HBCUs Were Not ‘Choices,’ But A Great Opportunity

A Personal Perspective
BY MARCIA MOXAM COMRIE

The Trump White House made quite a spectacle of having a large group of Historically Black Colleges and Universities (HBCU) presidents visit earlier this week to mark the end of Black History Month.

If one wants to be cynical, one could say that was nothing more than a great photo op for the commander-in-chief, in other words, Donald Trump trying to prove that he cares about black higher education. He’s just trying to trump President Barack Obama, who was not one to grandstand when he invited different segments of leaders to the White House.
Over the course of his eight years in office, President Obama reportedly allocated $4 billion to shore up HBCUs. Trump brings them in for optics. Deciding not to lose out on an opportunity to sound knowledgeable about black education, Betsy DeVos, Trump’s new secretary of education, let loose with a doozy.

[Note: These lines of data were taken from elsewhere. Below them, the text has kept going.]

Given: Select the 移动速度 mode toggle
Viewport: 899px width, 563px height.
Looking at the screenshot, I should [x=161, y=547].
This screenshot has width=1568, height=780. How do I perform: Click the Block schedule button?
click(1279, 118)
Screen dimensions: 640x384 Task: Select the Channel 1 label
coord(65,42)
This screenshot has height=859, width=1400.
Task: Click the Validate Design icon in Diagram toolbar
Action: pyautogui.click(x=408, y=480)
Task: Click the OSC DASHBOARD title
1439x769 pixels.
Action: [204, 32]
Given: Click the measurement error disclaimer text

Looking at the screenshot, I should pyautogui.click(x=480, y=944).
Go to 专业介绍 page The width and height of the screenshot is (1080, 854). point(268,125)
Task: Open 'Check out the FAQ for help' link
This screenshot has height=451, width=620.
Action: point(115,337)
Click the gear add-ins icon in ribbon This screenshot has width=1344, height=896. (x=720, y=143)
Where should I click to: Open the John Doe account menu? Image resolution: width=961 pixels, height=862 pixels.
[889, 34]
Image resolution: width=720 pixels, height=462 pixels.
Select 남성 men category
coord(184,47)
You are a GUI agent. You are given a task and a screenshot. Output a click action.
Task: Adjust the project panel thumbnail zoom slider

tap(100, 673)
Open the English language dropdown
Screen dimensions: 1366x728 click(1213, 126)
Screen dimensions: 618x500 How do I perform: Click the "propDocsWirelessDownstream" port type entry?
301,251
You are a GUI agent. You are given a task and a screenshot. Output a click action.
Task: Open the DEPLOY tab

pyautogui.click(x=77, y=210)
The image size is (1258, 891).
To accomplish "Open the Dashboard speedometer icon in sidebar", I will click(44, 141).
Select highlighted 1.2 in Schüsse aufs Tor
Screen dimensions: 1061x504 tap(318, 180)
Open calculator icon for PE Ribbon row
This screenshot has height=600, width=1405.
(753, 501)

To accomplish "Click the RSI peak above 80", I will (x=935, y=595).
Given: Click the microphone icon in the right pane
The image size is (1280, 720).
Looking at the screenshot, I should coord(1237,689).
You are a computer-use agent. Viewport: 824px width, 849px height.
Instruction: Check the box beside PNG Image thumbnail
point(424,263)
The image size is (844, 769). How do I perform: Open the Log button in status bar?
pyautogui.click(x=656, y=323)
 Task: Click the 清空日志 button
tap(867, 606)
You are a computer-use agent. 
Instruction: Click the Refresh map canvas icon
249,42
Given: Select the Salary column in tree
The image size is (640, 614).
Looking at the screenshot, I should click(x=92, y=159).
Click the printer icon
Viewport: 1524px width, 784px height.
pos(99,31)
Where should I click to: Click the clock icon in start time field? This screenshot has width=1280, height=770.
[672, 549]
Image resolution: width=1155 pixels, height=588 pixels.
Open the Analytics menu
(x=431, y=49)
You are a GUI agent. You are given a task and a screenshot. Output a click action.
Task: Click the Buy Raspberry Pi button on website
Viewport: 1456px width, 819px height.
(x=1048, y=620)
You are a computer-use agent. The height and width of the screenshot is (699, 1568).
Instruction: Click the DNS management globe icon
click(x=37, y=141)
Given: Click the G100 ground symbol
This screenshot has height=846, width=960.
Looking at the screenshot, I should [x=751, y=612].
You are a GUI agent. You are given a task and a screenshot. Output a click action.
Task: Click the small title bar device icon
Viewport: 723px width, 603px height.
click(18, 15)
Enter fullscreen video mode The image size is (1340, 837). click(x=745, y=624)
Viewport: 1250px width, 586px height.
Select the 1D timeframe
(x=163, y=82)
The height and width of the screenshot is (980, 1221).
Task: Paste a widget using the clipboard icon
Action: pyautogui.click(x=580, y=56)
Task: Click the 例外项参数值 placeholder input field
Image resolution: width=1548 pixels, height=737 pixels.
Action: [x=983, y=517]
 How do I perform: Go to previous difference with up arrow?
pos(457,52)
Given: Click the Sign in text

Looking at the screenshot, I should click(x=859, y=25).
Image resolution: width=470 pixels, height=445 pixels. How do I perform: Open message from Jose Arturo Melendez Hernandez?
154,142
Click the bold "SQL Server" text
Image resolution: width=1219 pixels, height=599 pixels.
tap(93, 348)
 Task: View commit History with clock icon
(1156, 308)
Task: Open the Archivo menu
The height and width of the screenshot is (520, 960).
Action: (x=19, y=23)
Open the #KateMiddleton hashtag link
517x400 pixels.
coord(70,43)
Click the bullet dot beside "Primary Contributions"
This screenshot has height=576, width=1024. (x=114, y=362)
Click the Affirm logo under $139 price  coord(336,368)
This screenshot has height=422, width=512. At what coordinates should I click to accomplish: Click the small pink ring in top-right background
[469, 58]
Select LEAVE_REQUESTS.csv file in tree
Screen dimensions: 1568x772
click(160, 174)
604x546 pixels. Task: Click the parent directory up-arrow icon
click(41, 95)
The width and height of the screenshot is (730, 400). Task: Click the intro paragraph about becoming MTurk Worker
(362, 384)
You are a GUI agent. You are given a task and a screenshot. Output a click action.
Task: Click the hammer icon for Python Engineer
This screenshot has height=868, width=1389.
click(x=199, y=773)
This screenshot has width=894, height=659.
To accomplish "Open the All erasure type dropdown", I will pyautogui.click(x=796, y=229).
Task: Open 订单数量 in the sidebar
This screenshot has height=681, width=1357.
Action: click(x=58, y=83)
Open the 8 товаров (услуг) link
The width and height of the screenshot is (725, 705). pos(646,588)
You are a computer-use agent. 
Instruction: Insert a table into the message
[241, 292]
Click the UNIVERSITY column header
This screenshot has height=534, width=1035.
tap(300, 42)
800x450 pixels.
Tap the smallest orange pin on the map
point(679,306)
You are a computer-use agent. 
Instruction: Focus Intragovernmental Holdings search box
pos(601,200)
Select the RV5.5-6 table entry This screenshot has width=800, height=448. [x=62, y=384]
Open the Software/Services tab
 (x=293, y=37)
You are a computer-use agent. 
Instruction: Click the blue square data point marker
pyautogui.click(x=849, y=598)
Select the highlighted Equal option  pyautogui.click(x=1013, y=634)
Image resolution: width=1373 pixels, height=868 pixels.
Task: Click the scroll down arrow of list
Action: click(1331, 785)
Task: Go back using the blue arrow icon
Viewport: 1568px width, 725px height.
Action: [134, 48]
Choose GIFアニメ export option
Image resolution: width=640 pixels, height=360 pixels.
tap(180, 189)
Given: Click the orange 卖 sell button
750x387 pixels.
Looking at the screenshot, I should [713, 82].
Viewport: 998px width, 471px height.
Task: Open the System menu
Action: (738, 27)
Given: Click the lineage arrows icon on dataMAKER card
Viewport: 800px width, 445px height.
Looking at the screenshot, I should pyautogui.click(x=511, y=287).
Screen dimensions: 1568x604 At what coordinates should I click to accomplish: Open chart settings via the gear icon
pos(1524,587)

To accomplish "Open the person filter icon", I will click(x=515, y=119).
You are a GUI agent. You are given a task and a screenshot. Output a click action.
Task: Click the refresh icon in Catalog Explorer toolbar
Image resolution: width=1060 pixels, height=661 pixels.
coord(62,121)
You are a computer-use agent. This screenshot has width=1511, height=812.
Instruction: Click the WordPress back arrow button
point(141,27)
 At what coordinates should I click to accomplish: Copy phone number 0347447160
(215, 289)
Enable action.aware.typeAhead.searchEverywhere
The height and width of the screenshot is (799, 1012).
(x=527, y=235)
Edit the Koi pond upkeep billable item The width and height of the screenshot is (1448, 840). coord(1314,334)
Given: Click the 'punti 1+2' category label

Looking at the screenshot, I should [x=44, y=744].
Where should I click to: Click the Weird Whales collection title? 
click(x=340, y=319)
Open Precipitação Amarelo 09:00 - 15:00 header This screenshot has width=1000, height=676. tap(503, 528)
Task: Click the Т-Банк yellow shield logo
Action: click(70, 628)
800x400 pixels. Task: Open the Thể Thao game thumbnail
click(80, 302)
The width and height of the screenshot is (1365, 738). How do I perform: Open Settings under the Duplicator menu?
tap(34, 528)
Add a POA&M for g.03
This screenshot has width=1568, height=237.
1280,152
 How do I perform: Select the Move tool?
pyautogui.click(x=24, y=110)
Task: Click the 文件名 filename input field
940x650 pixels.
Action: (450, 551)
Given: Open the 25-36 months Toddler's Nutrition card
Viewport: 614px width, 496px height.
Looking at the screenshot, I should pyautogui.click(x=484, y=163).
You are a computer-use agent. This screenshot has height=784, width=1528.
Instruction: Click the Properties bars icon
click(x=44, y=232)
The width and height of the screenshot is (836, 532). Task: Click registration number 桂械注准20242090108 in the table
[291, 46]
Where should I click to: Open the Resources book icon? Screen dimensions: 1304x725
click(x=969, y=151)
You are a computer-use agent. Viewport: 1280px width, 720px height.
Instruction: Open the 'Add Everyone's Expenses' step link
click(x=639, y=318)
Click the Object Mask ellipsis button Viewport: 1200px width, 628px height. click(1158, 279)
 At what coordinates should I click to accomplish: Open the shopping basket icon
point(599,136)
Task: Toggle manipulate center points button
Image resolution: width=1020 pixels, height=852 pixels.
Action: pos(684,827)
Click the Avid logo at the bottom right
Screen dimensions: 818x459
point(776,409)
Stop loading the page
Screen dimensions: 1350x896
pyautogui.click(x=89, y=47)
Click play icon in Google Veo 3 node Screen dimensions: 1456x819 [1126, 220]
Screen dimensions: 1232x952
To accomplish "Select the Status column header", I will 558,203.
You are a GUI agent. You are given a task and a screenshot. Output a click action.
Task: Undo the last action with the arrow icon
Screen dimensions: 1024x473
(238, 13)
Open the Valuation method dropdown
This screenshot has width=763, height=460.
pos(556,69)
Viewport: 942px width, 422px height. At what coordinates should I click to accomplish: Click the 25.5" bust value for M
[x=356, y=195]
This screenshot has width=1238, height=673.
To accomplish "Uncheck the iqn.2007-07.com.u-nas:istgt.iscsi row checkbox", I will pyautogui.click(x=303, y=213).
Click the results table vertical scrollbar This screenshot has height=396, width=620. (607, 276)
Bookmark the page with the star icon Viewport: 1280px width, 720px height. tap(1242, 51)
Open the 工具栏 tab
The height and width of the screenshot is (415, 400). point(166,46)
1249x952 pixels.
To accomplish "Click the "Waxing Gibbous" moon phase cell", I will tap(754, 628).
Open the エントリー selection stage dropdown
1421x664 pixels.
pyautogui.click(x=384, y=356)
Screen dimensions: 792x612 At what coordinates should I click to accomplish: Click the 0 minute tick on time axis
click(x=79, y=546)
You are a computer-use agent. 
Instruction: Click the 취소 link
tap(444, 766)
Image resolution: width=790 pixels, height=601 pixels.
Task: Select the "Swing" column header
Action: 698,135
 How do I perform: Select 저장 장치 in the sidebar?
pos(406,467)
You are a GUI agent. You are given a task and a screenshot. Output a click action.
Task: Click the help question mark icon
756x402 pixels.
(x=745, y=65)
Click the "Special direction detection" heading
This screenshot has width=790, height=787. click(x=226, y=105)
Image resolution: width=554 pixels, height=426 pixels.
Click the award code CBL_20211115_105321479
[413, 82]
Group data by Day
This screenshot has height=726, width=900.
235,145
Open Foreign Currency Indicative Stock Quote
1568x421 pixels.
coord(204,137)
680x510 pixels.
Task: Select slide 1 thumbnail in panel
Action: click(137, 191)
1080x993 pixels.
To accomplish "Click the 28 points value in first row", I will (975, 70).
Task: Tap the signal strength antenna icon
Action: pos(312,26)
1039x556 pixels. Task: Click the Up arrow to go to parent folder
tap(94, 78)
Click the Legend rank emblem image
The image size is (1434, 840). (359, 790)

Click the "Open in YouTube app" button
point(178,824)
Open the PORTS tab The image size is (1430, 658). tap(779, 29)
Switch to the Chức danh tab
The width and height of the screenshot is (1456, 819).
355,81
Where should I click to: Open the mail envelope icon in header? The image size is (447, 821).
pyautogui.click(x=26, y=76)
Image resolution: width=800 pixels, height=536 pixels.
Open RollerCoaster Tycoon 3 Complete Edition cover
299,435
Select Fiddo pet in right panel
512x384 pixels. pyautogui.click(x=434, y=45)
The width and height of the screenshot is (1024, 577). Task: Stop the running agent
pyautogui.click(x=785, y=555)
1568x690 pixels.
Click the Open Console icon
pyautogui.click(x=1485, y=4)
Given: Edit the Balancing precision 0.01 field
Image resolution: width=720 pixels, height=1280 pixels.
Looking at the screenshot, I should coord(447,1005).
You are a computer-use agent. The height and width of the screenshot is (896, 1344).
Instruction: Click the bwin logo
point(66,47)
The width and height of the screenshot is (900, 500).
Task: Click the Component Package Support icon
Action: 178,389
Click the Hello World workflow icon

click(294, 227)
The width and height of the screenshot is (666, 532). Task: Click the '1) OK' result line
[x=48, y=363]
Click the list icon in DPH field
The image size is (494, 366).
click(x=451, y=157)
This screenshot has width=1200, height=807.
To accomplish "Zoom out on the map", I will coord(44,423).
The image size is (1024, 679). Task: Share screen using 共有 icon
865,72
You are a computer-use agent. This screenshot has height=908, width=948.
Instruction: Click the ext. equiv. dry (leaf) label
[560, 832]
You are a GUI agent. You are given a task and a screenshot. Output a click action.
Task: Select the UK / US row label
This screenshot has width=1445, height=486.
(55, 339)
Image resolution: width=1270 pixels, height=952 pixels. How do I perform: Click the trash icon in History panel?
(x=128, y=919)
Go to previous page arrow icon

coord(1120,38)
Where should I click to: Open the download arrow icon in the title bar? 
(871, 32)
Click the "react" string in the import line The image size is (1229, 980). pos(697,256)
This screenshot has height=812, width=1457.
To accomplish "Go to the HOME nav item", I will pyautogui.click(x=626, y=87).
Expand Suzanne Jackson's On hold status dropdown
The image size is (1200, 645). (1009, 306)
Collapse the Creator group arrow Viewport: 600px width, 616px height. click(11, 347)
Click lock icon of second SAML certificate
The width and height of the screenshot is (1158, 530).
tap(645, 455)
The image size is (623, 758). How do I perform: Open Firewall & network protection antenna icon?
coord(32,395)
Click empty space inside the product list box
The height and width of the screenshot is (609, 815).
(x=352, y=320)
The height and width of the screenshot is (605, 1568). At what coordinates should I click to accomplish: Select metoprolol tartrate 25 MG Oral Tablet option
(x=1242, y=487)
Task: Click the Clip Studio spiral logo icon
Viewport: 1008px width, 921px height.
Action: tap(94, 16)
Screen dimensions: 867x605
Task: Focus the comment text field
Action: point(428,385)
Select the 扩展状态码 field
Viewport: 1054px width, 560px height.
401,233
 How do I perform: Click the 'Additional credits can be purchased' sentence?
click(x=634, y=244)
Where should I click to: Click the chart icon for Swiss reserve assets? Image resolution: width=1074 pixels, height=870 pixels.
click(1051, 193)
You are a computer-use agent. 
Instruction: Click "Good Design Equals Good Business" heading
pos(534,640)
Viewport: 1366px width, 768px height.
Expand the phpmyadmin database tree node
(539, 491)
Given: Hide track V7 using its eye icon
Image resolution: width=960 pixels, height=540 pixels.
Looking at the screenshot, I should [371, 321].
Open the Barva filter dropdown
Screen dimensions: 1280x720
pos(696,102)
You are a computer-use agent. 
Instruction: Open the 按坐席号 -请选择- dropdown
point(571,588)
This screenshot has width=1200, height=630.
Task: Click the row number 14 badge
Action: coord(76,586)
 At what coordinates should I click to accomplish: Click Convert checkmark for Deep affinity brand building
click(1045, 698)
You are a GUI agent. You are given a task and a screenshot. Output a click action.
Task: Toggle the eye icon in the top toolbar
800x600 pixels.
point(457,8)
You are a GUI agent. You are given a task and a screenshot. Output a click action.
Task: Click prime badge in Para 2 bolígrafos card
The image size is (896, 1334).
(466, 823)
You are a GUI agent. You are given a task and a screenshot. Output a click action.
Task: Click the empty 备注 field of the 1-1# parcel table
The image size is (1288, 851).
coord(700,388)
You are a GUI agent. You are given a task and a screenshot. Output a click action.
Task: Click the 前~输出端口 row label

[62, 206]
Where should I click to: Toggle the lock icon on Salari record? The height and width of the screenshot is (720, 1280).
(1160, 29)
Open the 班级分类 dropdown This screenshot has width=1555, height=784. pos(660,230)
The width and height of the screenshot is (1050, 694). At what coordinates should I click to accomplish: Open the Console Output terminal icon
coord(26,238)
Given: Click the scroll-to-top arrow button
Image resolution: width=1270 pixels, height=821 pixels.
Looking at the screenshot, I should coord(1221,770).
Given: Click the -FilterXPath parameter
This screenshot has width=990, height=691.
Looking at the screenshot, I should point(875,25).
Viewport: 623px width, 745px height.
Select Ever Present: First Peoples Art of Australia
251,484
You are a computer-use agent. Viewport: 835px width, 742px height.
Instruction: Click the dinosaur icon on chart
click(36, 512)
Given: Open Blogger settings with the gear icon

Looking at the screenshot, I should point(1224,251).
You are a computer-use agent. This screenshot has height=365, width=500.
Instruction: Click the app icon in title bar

“HBCUs are real pioneers when it comes to school choice,” said DeVos, Trump’s controversial choice to lead one of the most important agencies in his administration.

One has to wonder where all these clueless people are coming from. HBCU’s offer competitive education, but they were not established as “another choice.” They were the only choice because blacks were not being given entrance into white institutions – and certainly not in large enough numbers to accommodate our needs.

HBCUs were established to educate the descendants of slaves. Many were established by Christian denominations and some, including the venerable Morehouse College, Dr. Martin Luther King Jr.’s undergraduate alma mater, started life as theological seminaries.

But in recent decades, HBCUs have struggled due to the many choices African American students have today, most notably, public universities across the country, including New York’s own SUNY and CUNY colleges.

Now Trump is promising to kill the fatted calf to benefit HBCUs. But before those presidents pull out their forks, let’s see the calf on the table first. Trump is signing yet another executive order—ah, the power of the executive order—to “make HBCUs “a priority.”

This order promises to take HBCUs from under the auspices of the Department of Education and directly under the purview of the White House. The college presidents are said to be feeling tricked. They were told they would be meeting with Vice President Mike Pence and related cabinet members. Instead, they found themselves in an awkward photo op with the president himself.

In 2012, I went on an HBCU college tour with the You Can Go to College Committee, a local non-profit with a purpose to help students prepare for college. We started at Lincoln University in Pennsylvania, then to Morgan State, Hampton University, Virginia State, Morehouse, Clark Atlanta and Spellman, Johnson C. Smith University, Bennett College and Shaw University, all three in North Carolina.

It was an amazing opportunity to learn about this great part of African American history and culture. It remains one of the most culturally significant things I have ever done. These colleges need and deserve the support of the federal government and one can only hope that what Trump did this week was more than just a dog and pony show for Black History Month.

Some of the most profound leaders, artists and intellectuals of the 20th century were educated at HBCUs: MLK, Andrew Young, Maynard Jackson, Jr., Langston Hughes, U.S. Rep. John Lewis, Marian Wright Edelman and a host of African and Caribbean leaders. We need to preserve these educational institutions as viable choices for higher education.